Consolidated revenue for the six months to end September for the media group was up by 22 percent overall, weighing in at 23 billion rand ($2.6 billion).

Core headline earnings per share also grew by 15 percent, up to 10.62 rand ($1.2), totalling 4.1 billion rand ($463.5 million).

On a breakdown of different segment results, the company attributed its strong six month performance to the internet segment, with particular success in the e-commerce business which is the on-going focal point of the company’s growth plan.

Revenues from the e-commerce activities of the media group showed tremendous growth, up 61 percent totalling 4 billion rand ($452 million), of which 27 percent was organic growth.

Speaking on the success of the internet based commerce segment of the business group and prospects for this section of the company, Naspers Chairman Ton Vosloo said in a statement: “The group continues to grow organically, with an increasing focus on e-commerce…In addition, we have invested 4.5 billion rand ($509 million) year to date in acquiring new businesses in this area.”

In the pay-television segment, growth was also apparent, with revenues expanding by 19 per cent to 14.4 billion rand ($1.6 billion) in the six month period. The subscriber base of the pay-television section of the group also grew significantly in the half year, with net growth of 393,000 over the period bringing the subscriber base to 6 million homes spanning 48 African countries.

The media group did experience heightened costs on a number of levels, but none which would substantially impact on the positive trends demonstrated in the half year results.

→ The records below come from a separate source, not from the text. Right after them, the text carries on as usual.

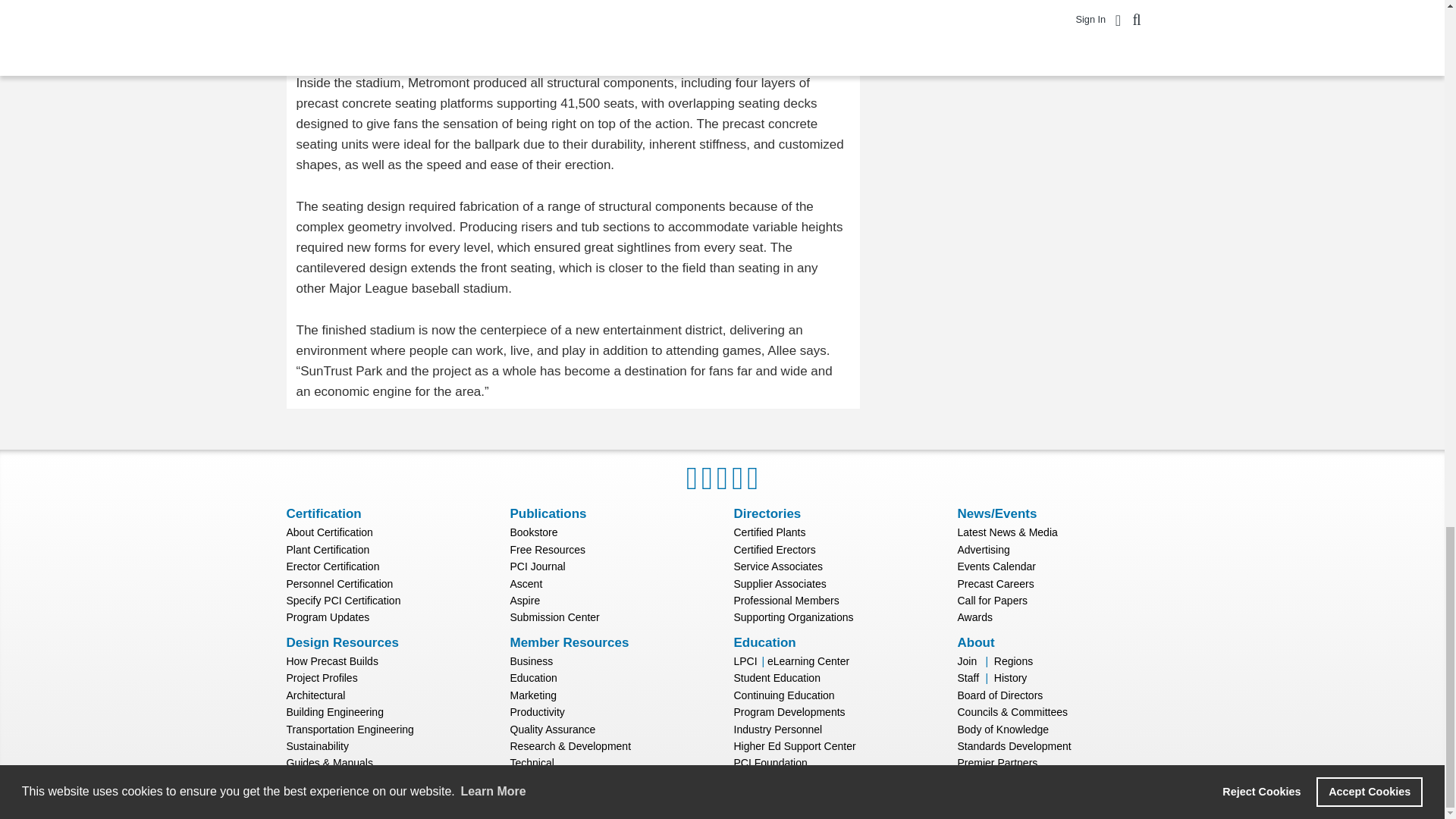
Specify PCI Certification (343, 600)
Erector Certification (333, 566)
Plant Certification (327, 549)
About Certification (329, 532)
Personnel Certification (339, 583)
Certification (323, 513)
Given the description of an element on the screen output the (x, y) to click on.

In the e-commerce segment trading losses had to be borne as the company continued a push to expand e-commerce platforms; while in the pay-television segment certain costs were incurred as a result of on-going necessary upgrades to the infrastructure, and costs pursuant to the digital migration in a number of countries in which Naspers operates.

As to the original print operations of the media group, the company conceded that South African operations “were strained by the challenging economic climate,” adding that nonetheless the segment was experiencing “steady growth”.

“During the next six months we’ll keep growing our e-commerce operations across emerging markets,” concluded Naspers CEO Koos Bekker. “We intend to step up the gas and as a result development spend will accelerate in the second half of the year.”